*Data for the task:*
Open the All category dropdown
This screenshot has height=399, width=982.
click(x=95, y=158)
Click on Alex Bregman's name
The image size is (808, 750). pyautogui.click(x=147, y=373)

==

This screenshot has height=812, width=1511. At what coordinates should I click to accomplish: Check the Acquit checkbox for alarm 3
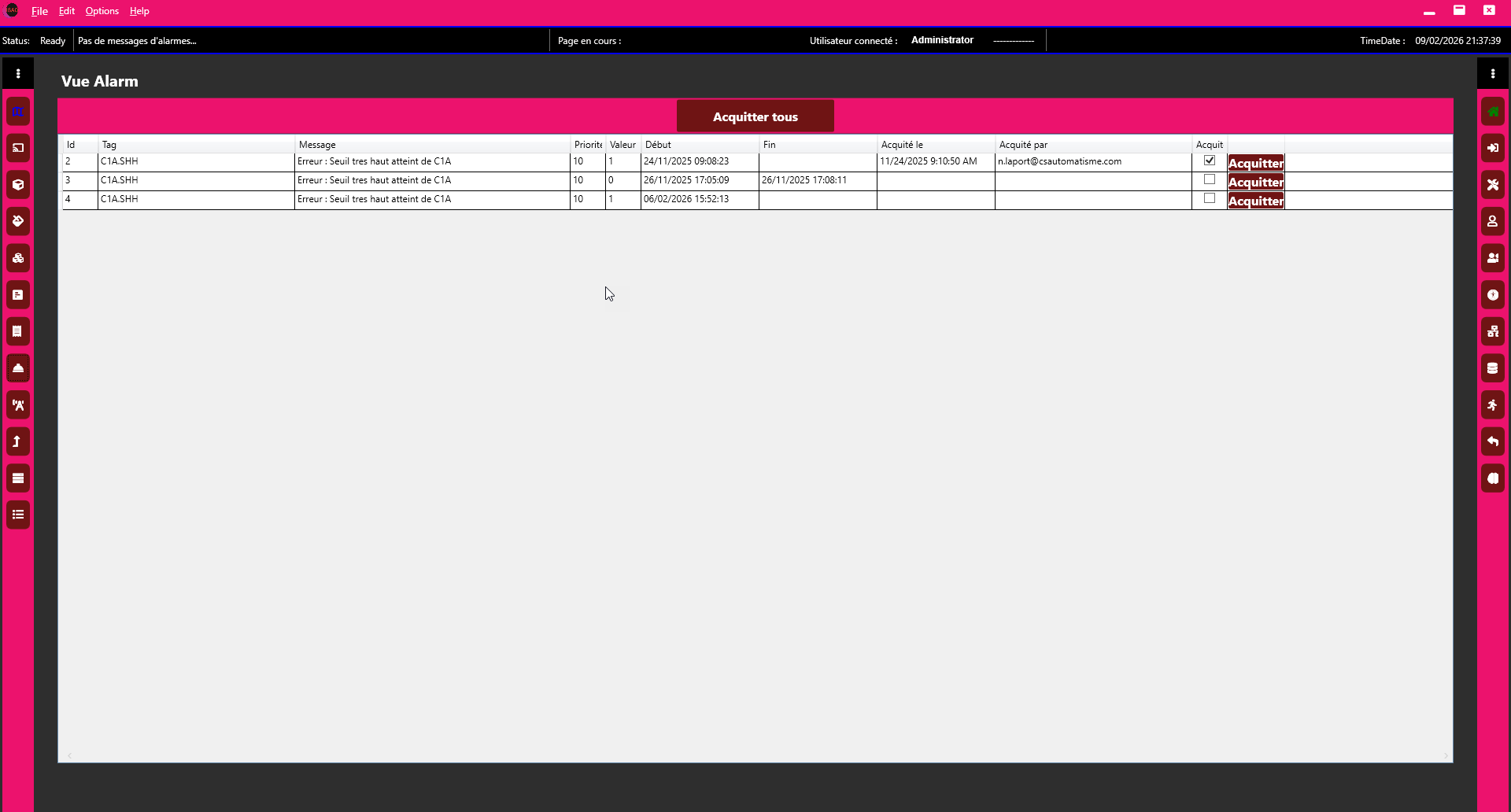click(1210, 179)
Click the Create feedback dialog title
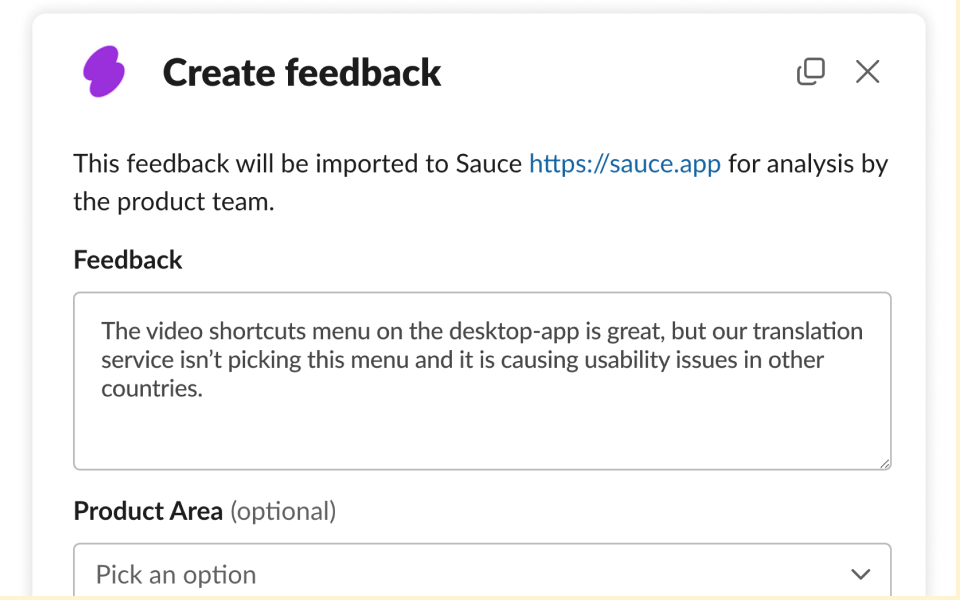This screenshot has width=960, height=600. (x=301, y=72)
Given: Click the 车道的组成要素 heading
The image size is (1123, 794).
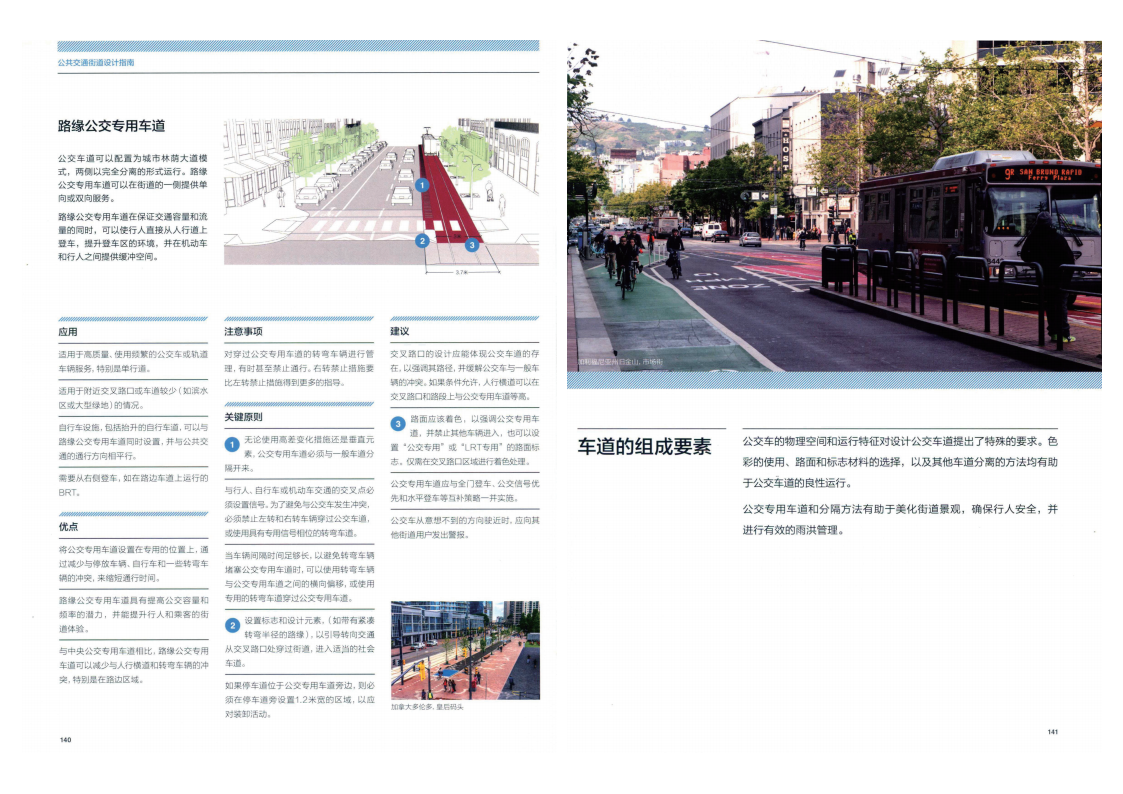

*Instructions for the task:*
Your reply should consist solely of the lines above from the line containing "This screenshot has height=812, width=1511." up to and including the line containing "The image size is (1123, 794).", reproduced exactly, minus the pictures.

*Task output:*
This screenshot has height=812, width=1511. At what coordinates should I click to accomplish: Check the Acquit checkbox for alarm 3
click(1210, 179)
Click the Create feedback dialog title
This screenshot has width=960, height=600. (x=301, y=72)
Given: Click the 车道的组成要素 heading
The image size is (1123, 794).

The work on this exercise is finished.